Comme l’indique la déclaration finale du congrès, les techniques du numérique et l’intelligence artificielle offrent une belle opportunité de relever les défis du futur en créant de nouvelles relations entre les organisations et entre les personnes : mise en oeuvre de projets partagés, amélioration du service rendu aux citoyens, développement de l’économie dite collaborative, de la finance socialement responsable, organisation de nouvelles solidarités, mise en oeuvre de nouveaux modes de gouvernance démocratique et d’exercice de la citoyenneté, etc.

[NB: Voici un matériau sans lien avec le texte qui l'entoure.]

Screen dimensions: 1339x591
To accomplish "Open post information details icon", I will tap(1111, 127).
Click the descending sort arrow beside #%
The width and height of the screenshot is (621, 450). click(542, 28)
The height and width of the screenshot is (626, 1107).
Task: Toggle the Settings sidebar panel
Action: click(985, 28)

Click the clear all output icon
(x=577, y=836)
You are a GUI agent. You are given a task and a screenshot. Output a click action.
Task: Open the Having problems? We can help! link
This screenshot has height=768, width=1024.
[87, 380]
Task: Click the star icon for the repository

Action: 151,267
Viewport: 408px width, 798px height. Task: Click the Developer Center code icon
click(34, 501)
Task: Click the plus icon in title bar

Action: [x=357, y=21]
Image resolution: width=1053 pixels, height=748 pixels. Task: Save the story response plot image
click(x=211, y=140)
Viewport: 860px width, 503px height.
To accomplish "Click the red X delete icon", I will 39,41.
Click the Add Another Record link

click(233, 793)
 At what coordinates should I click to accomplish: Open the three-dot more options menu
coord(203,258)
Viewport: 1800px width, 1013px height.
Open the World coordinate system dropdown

Au-delà du congrès, un immense champ d’investigation s’ouvre donc pour le Ciriec. « Il convient par exemple d’aborder la problématique de la fiscalité sur les plateformes collaboratives et même sur les robots, remarque Bernard Thiry. Actuellement, la fiscalité est essentiellement basée sur le travail principalement salarié. Avec toutes les transformations, comment repenser le financement des services publics et de la sécurité sociale ? » Il y a donc de la matière pour le Ciriec, dont le quartier général se situe depuis 1957 à Liège.